Discussion in 'The Hokey Ass Message Board' started by ScuubaSteeve, Aug 20, 2012.

  1. oakmckinley
    Joined: Jan 21, 2012
    Posts: 241

    oakmckinley
    Member

    Being a female, I probably learned the hard and long way, by myself. Seeing as my dad split by the time I was 5 and my brother wasn't much help I had to learn by trial and error. And believe me there were many errors. When I was 15 I saved my monies and bought a POS 74 mustang from an old lady, it ran but barely. Then I T-boned somebody in a snowstorm that first year and bought another 74 parts car, but it seems my brother wasn't any more knowledgable than I and eventually they both went to the scrap guy. Then just 10 yrs ago I set my Blazer on fire and after the fire engine left it too went to the scrap guy.
    I have made progress over the years and am know switching out the trans on my fairlane. :D Although it's amazing the things I still don't know. Like I can swap out starters/alts/etc with ease, but am just going to attempt my first brake job. It is amazing the stuff you can learn on the internet or in books, the fairlane trans for instance, just the past Feb, I didn't even know the inner workings of a trans and now look with all your help and the internet and you tube, I am doing it myself.
     
  2. "T'RANTULA"
    Joined: Aug 6, 2011
    Posts: 658

    "T'RANTULA"
    Member
    from Ohio

    Got anymore popcorn? :D
     
  3. Met a guy on the weekend who said he learnt everything from youtube... different strokes for different folks
     
  4. hammeredrods
    Joined: Mar 26, 2011
    Posts: 177

    hammeredrods
    Member

    Join a club, earn your stripes by being the gofer and take it all on board. Every tradesman has to be the apprentice for a few years.
     
  5. 41will
    Joined: Jul 18, 2012
    Posts: 45

    41will
    Member
    from Hanover PA

    You can't really learn to work on a car from a dvd. I mean it can give you an idea. But nothing is going to replicate actual experiance with things.

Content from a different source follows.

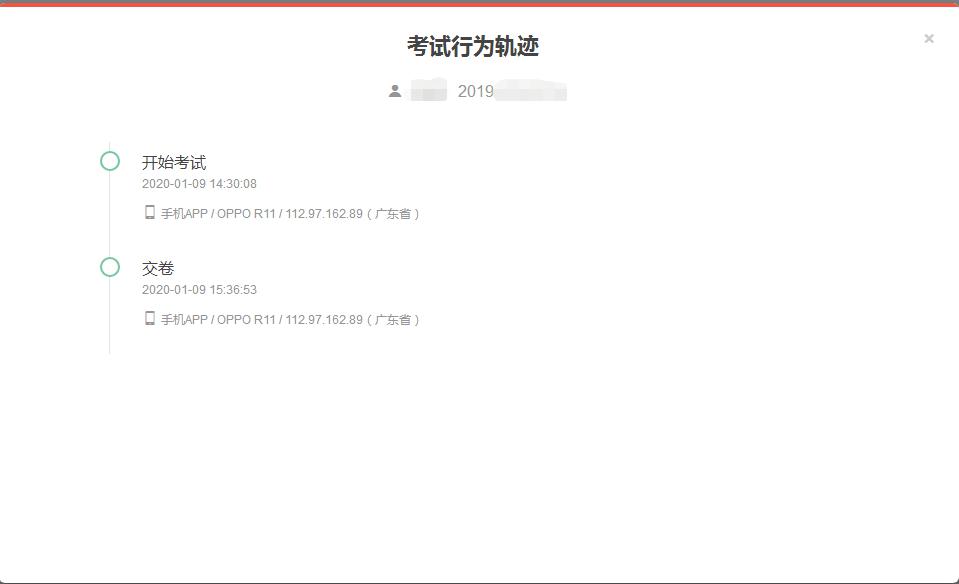Image resolution: width=959 pixels, height=584 pixels.
Task: Click the 开始考试 event title
Action: pyautogui.click(x=174, y=163)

    I'm a big fan of "You buy something and learn as you go" whether that's top chopping or just putting in brake pads. Going to shows and talking with car owners, or even fellow car guys if you see a car somewhere in your town is a good way to get a bit of education. Always remember that everyone that's done anything on a car, at some point, didn't know how to do what they did.